Skip to content

ADR-0744: CUDA adm_cm __launch_bounds__(128, 8) register reduction (ms_ssim_decimate smem tiling reverted)

  • Status: Accepted
  • Date: 2026-05-28
  • Superseded by / Follow-up: ADR-0750 (measurement)
  • Deciders: lusoris
  • Tags: cuda, performance, adm, ms_ssim, occupancy

Context

PR #77 ncu profiles identified two CUDA kernels as bottlenecks:

  1. ms_ssim_decimate — 81 global/L2 reads per output pixel, no shared-memory reuse, two mirror_idx calls per read (modulo + conditional branches).
  2. adm_cm_line_kernel_8 — 114 registers/thread, ~33% theoretical occupancy on Ampere (RTX 4090, CC 8.9).

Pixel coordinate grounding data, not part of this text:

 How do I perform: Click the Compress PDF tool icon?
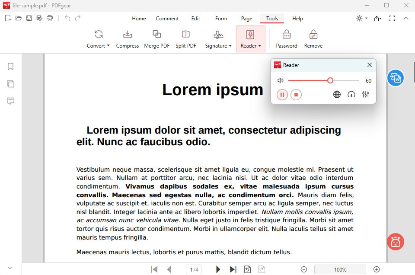coord(127,35)
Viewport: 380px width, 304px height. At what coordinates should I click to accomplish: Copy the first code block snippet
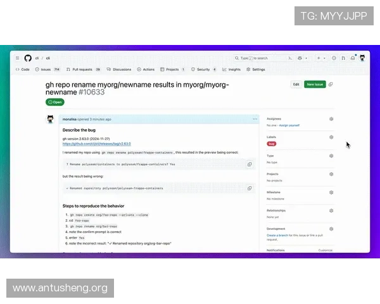250,164
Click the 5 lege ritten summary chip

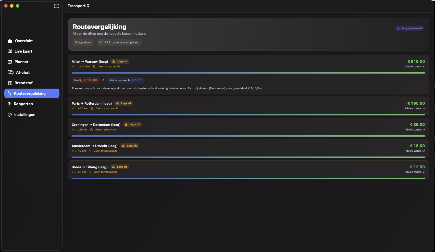(83, 43)
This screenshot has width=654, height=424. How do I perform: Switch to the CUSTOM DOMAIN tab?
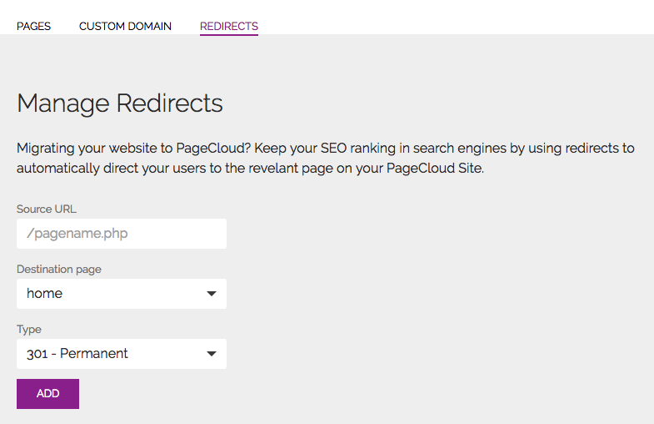click(x=125, y=26)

Two optimisations were proposed and initially implemented (Research-0744):

  • Opt A (ms_ssim_decimate smem tiling): cooperative CTA tile load of TILE_H × TILE_W_PAD = 24 × 41 floats (3936 B), amortising mirror_idx cost to once per source element.
  • Opt B (adm_cm_line_kernel_8 __launch_bounds__(128, 8)): instructs ptxas to target ≤64 regs/thread (65536 / (8 CTAs × 128 threads)), raising theoretical occupancy from 33% to ~67%.

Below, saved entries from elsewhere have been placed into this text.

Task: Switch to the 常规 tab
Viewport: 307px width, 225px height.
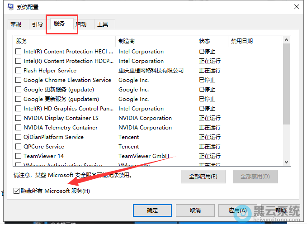Action: [16, 24]
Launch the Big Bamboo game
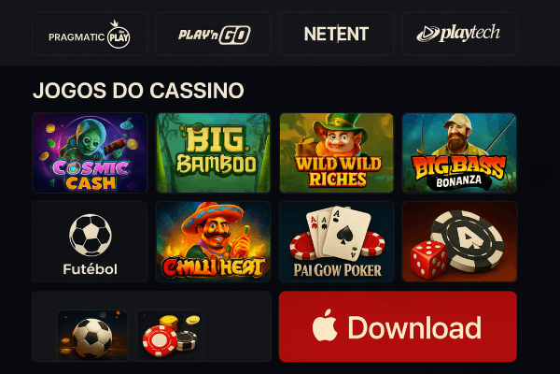Viewport: 560px width, 374px height. click(x=213, y=152)
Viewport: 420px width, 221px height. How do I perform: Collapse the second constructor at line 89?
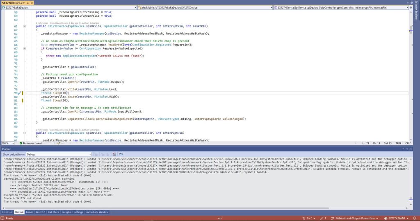[25, 133]
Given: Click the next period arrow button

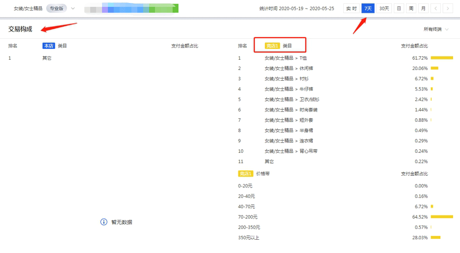Looking at the screenshot, I should (x=448, y=8).
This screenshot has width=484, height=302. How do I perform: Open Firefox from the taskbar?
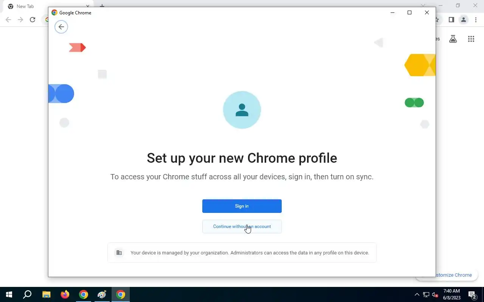click(65, 294)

Hardware measurement was conducted in PR #89 using ncu 2026.2.0 on vmaf-dev-mcp:cuda13.3 (RTX 4090, 128 SMs):

  • Opt A measured: +8 to +24% kernel duration (regression at all tested resolutions — 576p and 1080p). Root cause: the baseline ms_ssim_decimate kernel was already L1-resident (95% hit rate measured by ncu MemoryWorkloadAnalysis). The cooperative-load + __syncthreads() overhead broke the hardware prefetcher and converted L1 hits into L2/DRAM misses.
  • Opt B measured: −9.3% kernel duration at 1080p, neutral at 576p. Registers confirmed 114→64 per thread.

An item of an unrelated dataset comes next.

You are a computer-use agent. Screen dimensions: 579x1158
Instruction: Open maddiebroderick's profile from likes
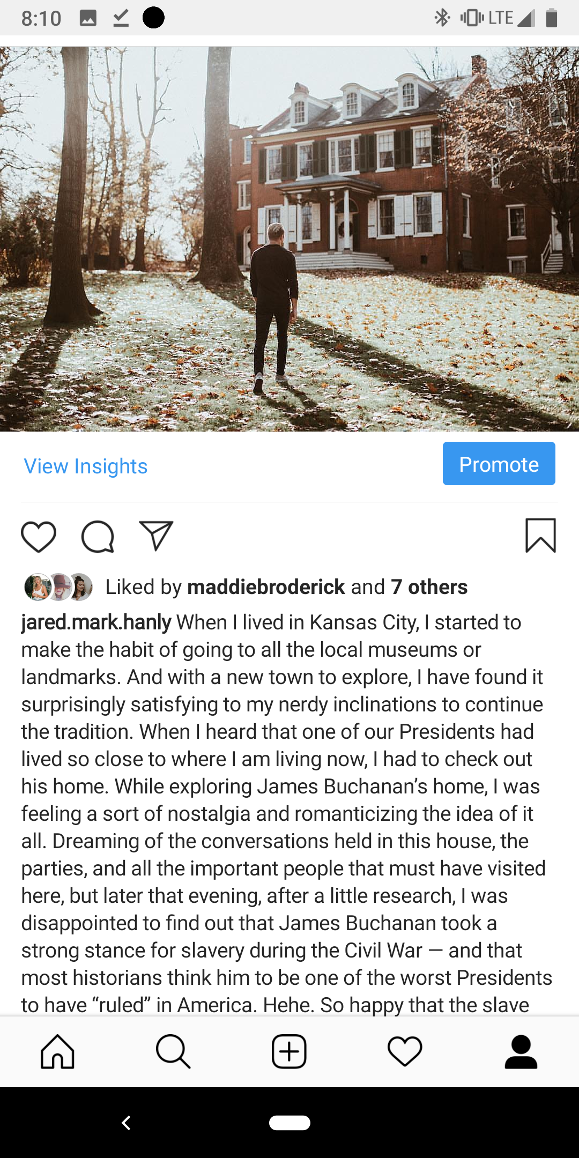click(266, 587)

End-to-end aggregate: +3.9–4.8% fps improvement driven entirely by Opt B.

Decision

  • Revert Opt A (ms_ssim_decimate smem tiling). The L1-resident baseline makes smem staging a net regression. The non-tiled kernel remains at core/src/feature/cuda/integer_ms_ssim/ms_ssim_score.cu.
  • Keep Opt B (adm_cm_line_kernel_8 __launch_bounds__(128, 8)). Confirmed −9.3% at 1080p; negligible at 576p (occupancy-limited only at larger grids). Change is in core/src/feature/cuda/integer_adm/adm_cm.cu.

Alternatives considered

Option Pros Cons Why not chosen
Keep both Opt A + Opt B +Opt B gain retained Opt A regresses ms_ssim by +8–24%; smem staging adds unnecessary complexity Measured regression — PR #89
Keep Opt A, drop Opt B Possible gain if L1 occupancy drops on future hardware Measured regression now; removes −9.3% adm_cm gain Dominated by Opt B on current target arch
Drop both No regression risk Loses confirmed −9.3% adm_cm gain; end-to-end +3.9–4.8% fps lost Leaves confirmed occupancy win on table
Keep Opt A with larger BLOCK size to reduce smem overhead Might lower cooperative-load cost L1 hit rate at baseline (95%) means problem is not DRAM throughput but prefetcher disruption; block-size change won't fix it Root cause is prefetcher, not smem size

Consequences

  • Positive: +3.9–4.8% fps end-to-end from adm_cm occupancy gain; ms_ssim_decimate performance unchanged (baseline was already L1-efficient).
  • Negative: Smem tiling design is documented as a regression on current hardware (RTX 4090, CUDA 13.3). Future hardware with lower L1 hit rates may benefit — see Research-0744 and ADR-0750 for re-evaluation criteria.
  • Neutral: Correctness unaffected. ADR-0214 places=4 parity gate confirmed bit-exact results before and after.

References

  • Research-0744 — analysis + implementation details
  • ADR-0750 — hardware measurement (PR #89)
  • ADR-0454 — filter1d.cu smem precedent (L1-absent case)
  • ADR-0214 — GPU/CPU parity gate
  • req: "Partial revert of PR #79 per the hardware measurement in PR #89 digest: revert ms_ssim_decimate smem tiling (measured -8 to -24%), keep adm_cm launch_bounds (-9.3% at 1080p). Registers 114→64 confirmed."